Images are to be excluded, and the rest of the data repeated exactly.
***** Raw data *****
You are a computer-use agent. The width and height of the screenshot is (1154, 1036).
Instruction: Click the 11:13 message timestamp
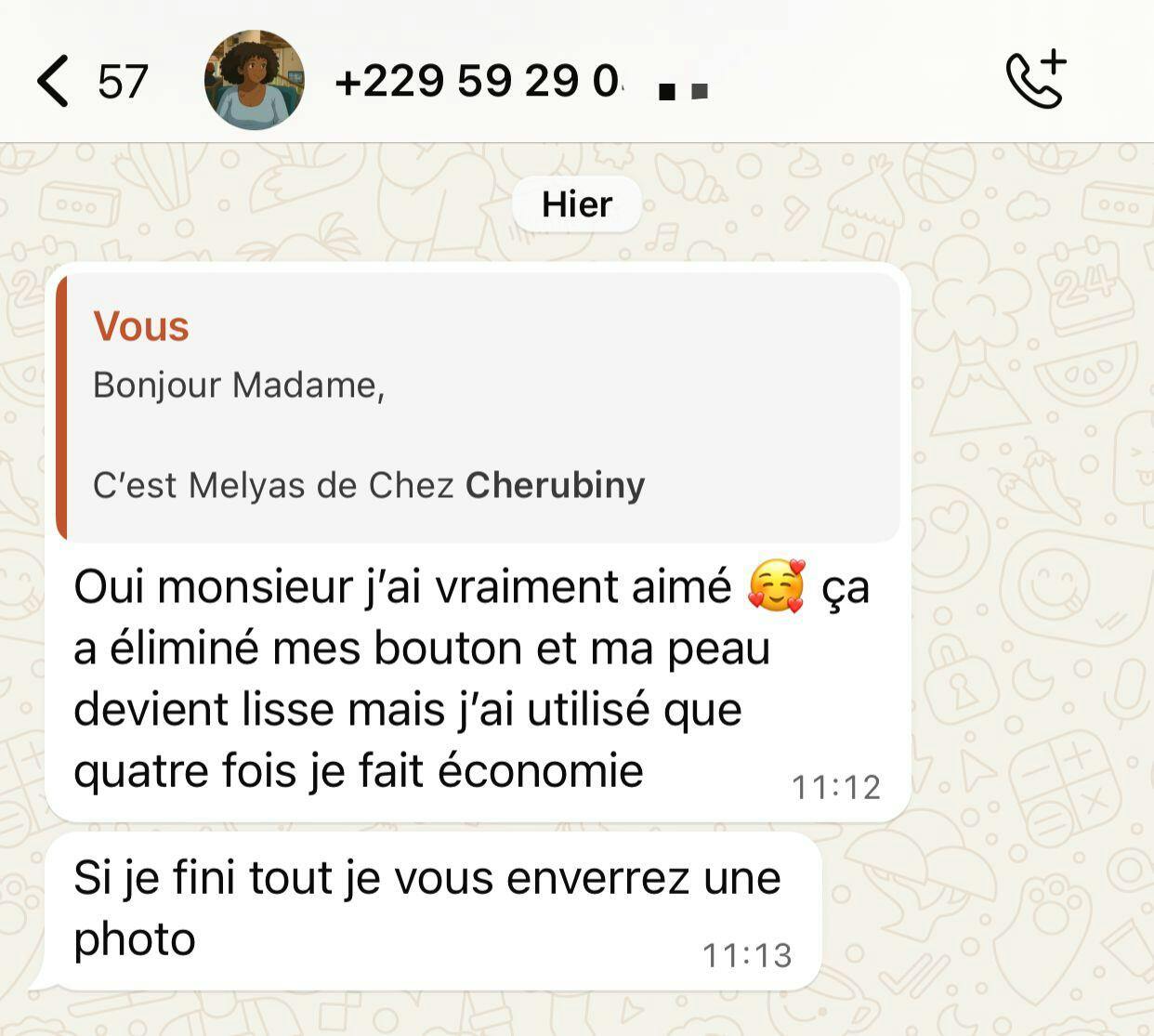747,955
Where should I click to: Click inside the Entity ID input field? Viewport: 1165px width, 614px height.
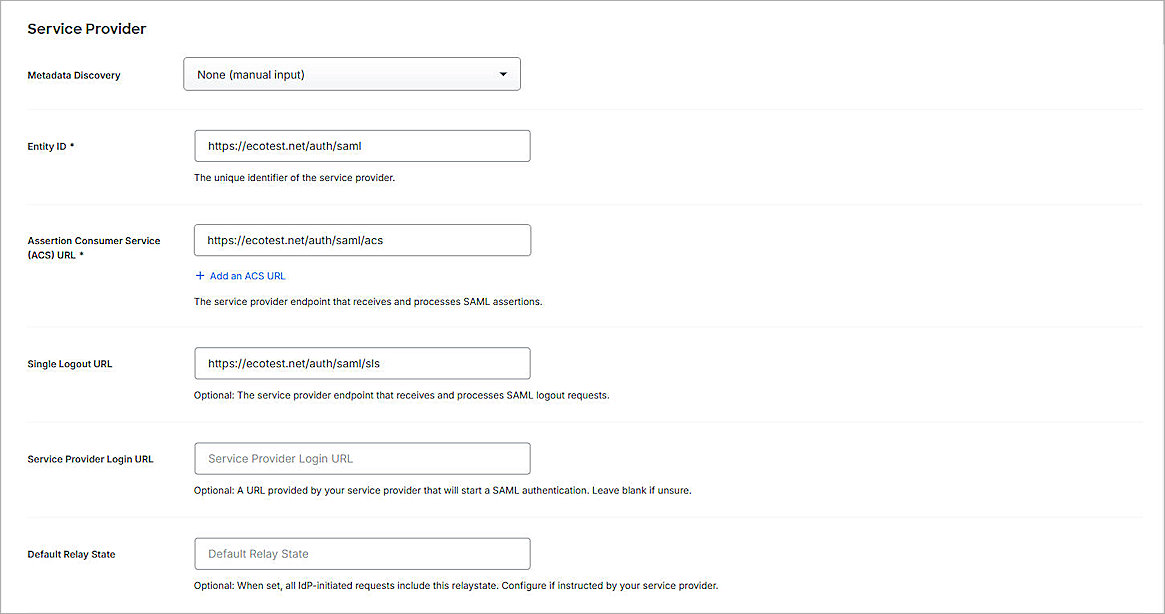coord(362,145)
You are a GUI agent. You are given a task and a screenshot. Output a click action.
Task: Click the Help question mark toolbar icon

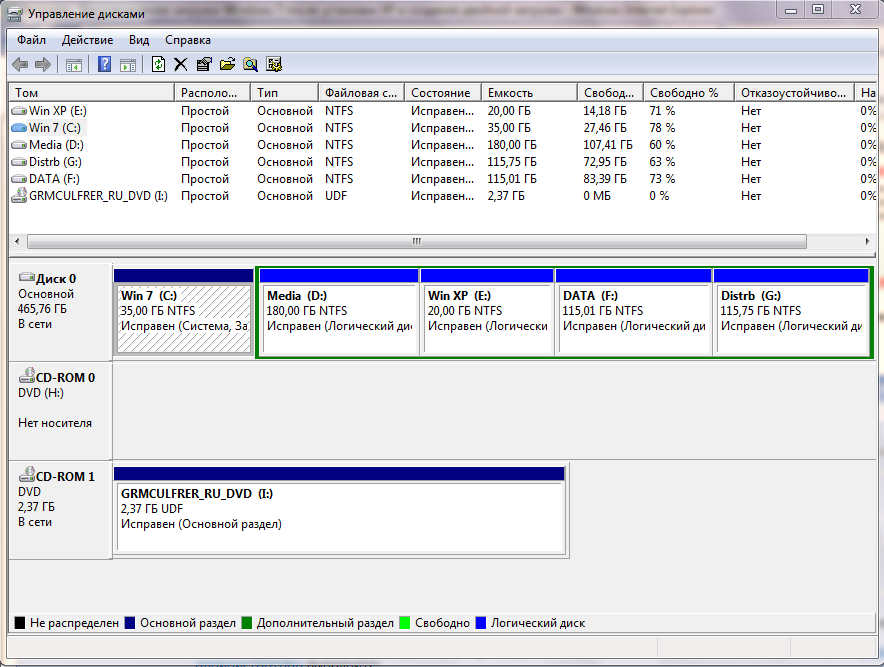click(104, 64)
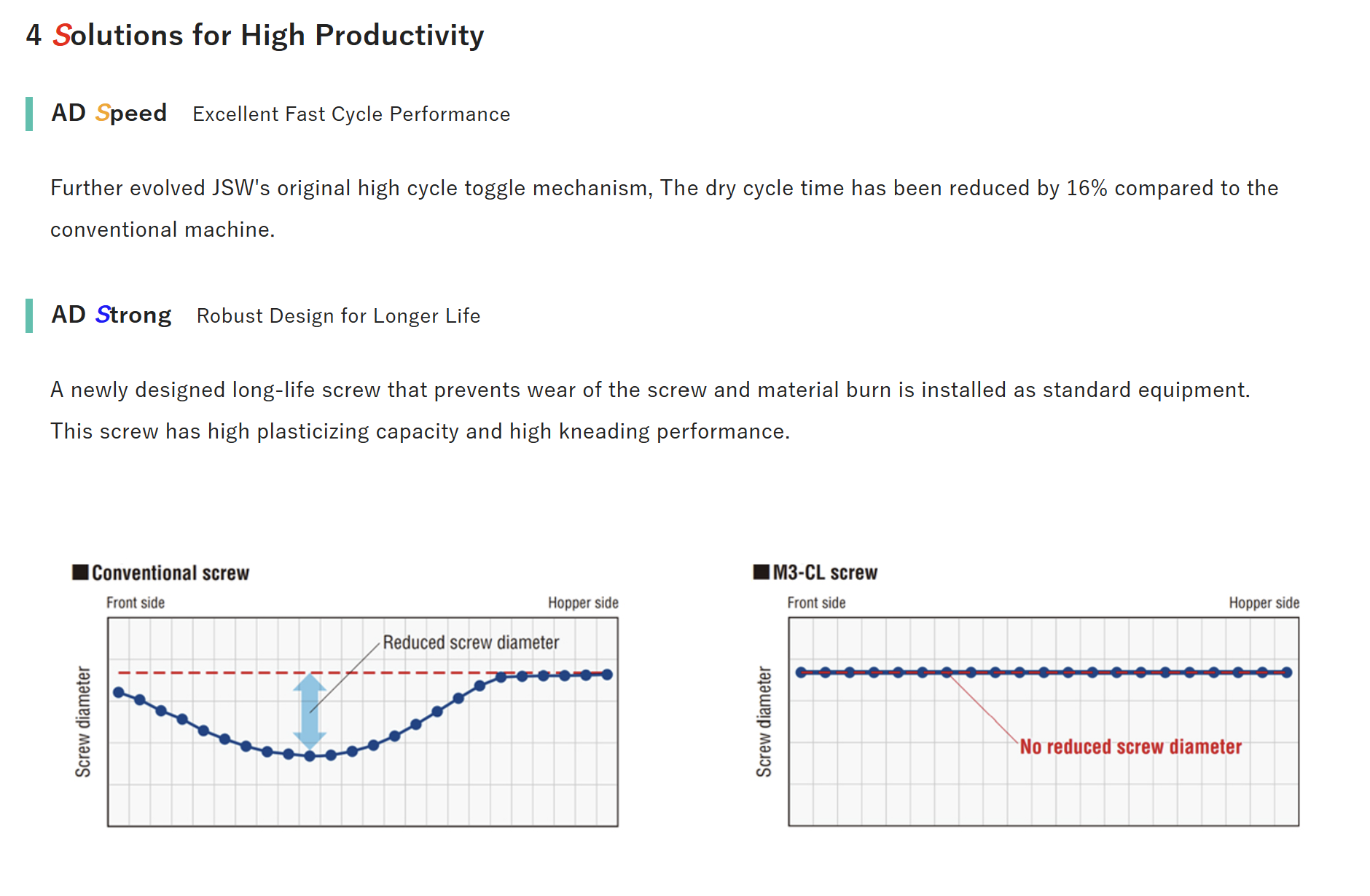Viewport: 1370px width, 896px height.
Task: Click the red italic S in the main heading
Action: (x=61, y=36)
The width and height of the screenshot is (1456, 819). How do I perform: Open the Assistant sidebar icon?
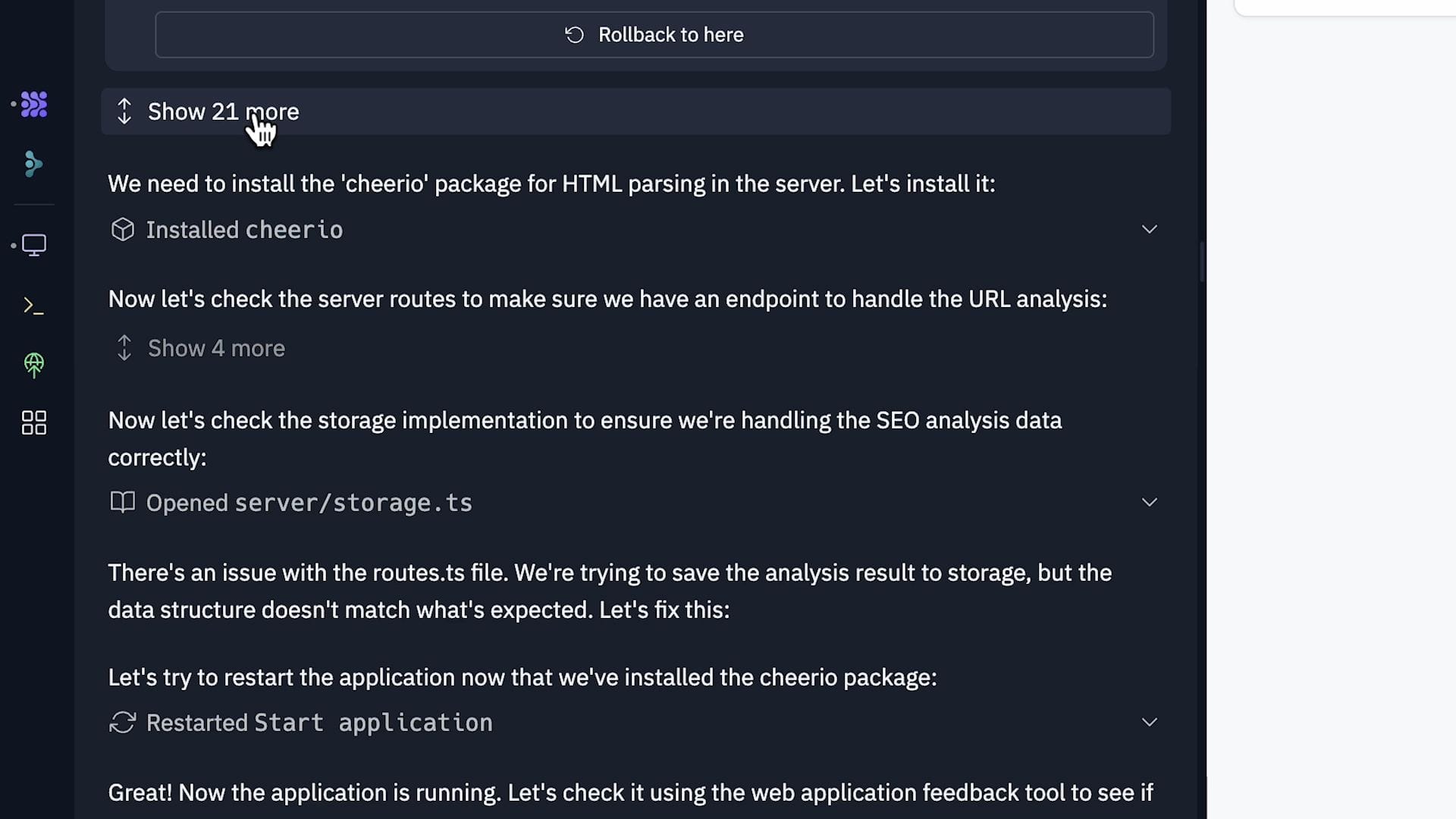tap(33, 164)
*****
> _Task answer_
You are a computer-use agent. The width and height of the screenshot is (1154, 1036).
Instruction: Click the 11:13 message timestamp
747,955
Where should I click to: Click inside the Entity ID input field? Viewport: 1165px width, 614px height.
coord(362,145)
You are a GUI agent. You are given a task and a screenshot. Output a click action.
Task: Click the Help question mark toolbar icon

click(104, 64)
Viewport: 1370px width, 896px height.
Task: Click the red italic S in the main heading
Action: (x=61, y=36)
The width and height of the screenshot is (1456, 819). How do I perform: Open the Assistant sidebar icon?
tap(33, 164)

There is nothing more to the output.